Enos Slaughter. The first meeting between the Red Sox and Cardinals in the World Series came in 1946. Although that Series was headlined by Stan Musial and Ted Williams, the decisive moment belonged to Slaughter. The 5'9" outfielder scored the series-winning run in the eighth inning of Game 7 with his famous "Mad Dash" from first base on a double off the bat of Harry Walker.
Facial Hair. From Jonny Gomes' "Ironsides" to David Ross' grey-infused "Wolf," the beards of the Boston Red Sox are so popular that they have names.
— Boston Red Sox (@RedSox) September 13, 2013
Grand Slams: Despite struggling mightily against the Detroit's starting pitchers, the Red Sox produced two crucial grand slams against relievers. David Ortiz crushed the first in the eighth inning of Game 2 to keep Boston from falling into an 0-2 hole in the ALCS. Shane Victorino then hit a bases-loaded homer of his own in the seventh inning of Game 6 to turn a 1-2 deficit into a 5-2 advantage. That scoreline would hold up and the Red Sox would celebrate winning the pennant a few innings later.

* [Dataset content]
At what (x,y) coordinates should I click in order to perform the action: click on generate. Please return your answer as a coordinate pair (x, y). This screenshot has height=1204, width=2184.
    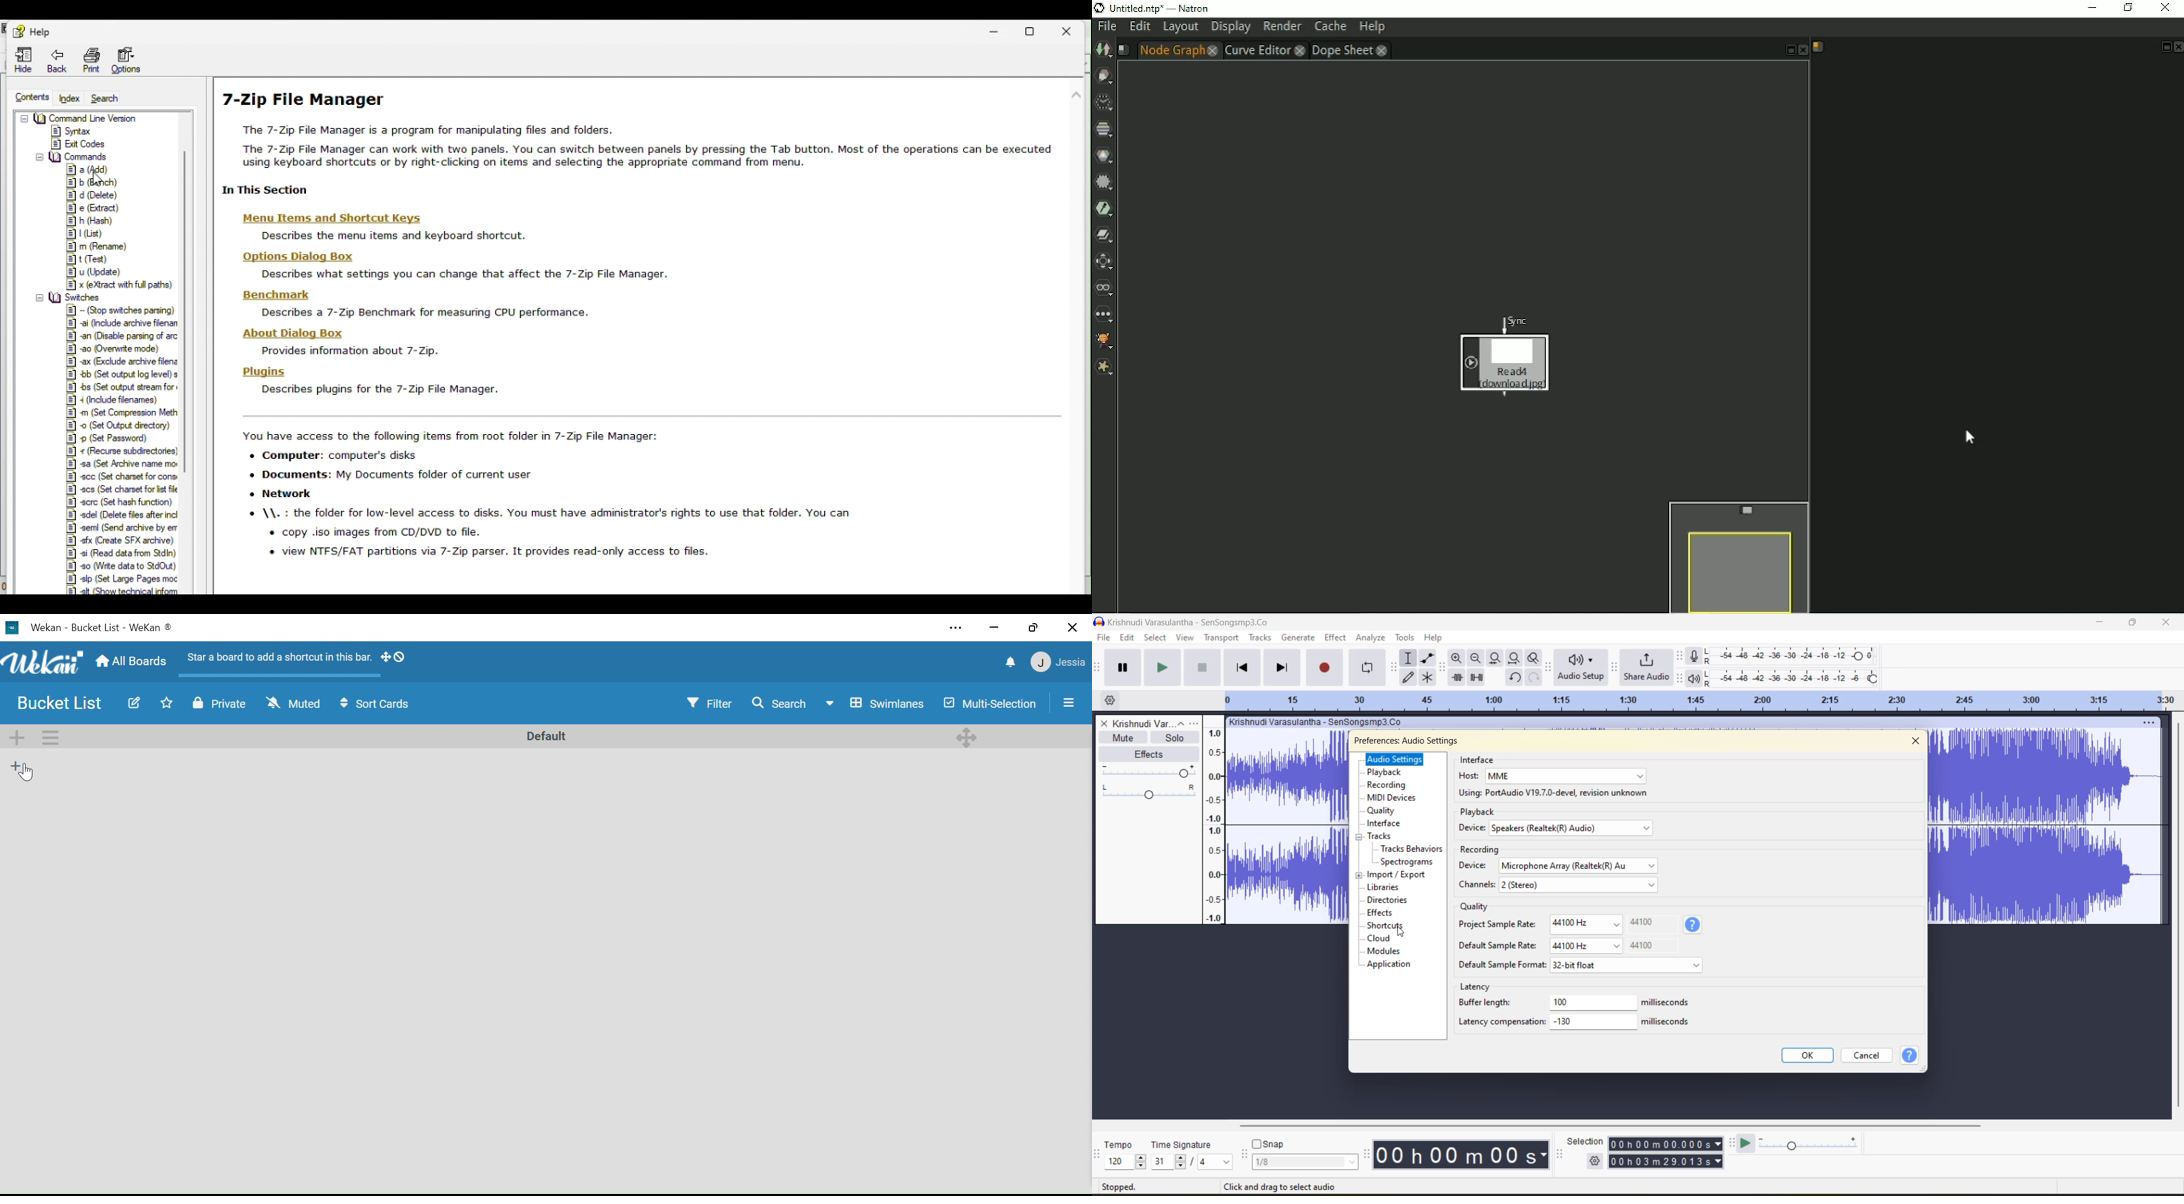
    Looking at the image, I should click on (1298, 638).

* [Actions to take]
- A) Answer these from the Red Sox article:
(i) In what year did the Red Sox and Cardinals first meet in the World Series?
(ii) What name is given to David Ross' beard?
(iii) Who hit the grand slam in the seventh inning of Game 6?
- B) Say whether each statement agrees with the Red Sox article, and quote the words that settle it:
(i) Slaughter scored the series-winning run by running from second base.
(ii) David Ortiz's grand slam came in the eighth inning of Game 2.
(iii) Both Red Sox grand slams were hit off Detroit's starting pitchers.
- C) Write the next part of the Red Sox article, starting after its last sentence.

* [Results of the tasks]
- A)
(i) 1946
(ii) "Wolf"
(iii) Shane Victorino

- B)
(i) No: "his famous "Mad Dash" from first base"
(ii) Yes: "David Ortiz crushed the first in the eighth inning of Game 2"
(iii) No: "the Red Sox produced two crucial grand slams against relievers"

- C)
Handedness: The St. Louis Cardinals have only started right-handed pitchers in the postseason thus far. The Red Sox had a team OPS against righties of .818, best in MLB, during the regular season, according to Joe Lemire of Sports Illustrated.
Impossible Dream: Boston was carried into its second World Series meeting with St. Louis by Carl Yastrzemski in 1967. The left fielder won the AL's Triple Crown as the Sox narrowly edged the Tigers and Twins to win the pennant. In the Series, the "Impossible Dream" Sox received a rude awakening from Bob Gibson, who pitched three complete game victories as the Cards won in seven games.
John Farrell: Brought to Boston from the Toronto Blue Jays by way of a trade after the Sox finished a terrible 2012 campaign, Farrell has overseen the worst-to-first turnaround from the dugout.
Koji Uehara: The MVP of the American League Championship Series, Uehara has been a revelation for the Red Sox. The 38-year-old Japanese righty took over the closer role in June and finished the season with 21 saves and 1.09 ERA. Mixing his fastball and his splitter, Uehara saved three games in the ALCS without allowing an earned run. He also has an adorable son.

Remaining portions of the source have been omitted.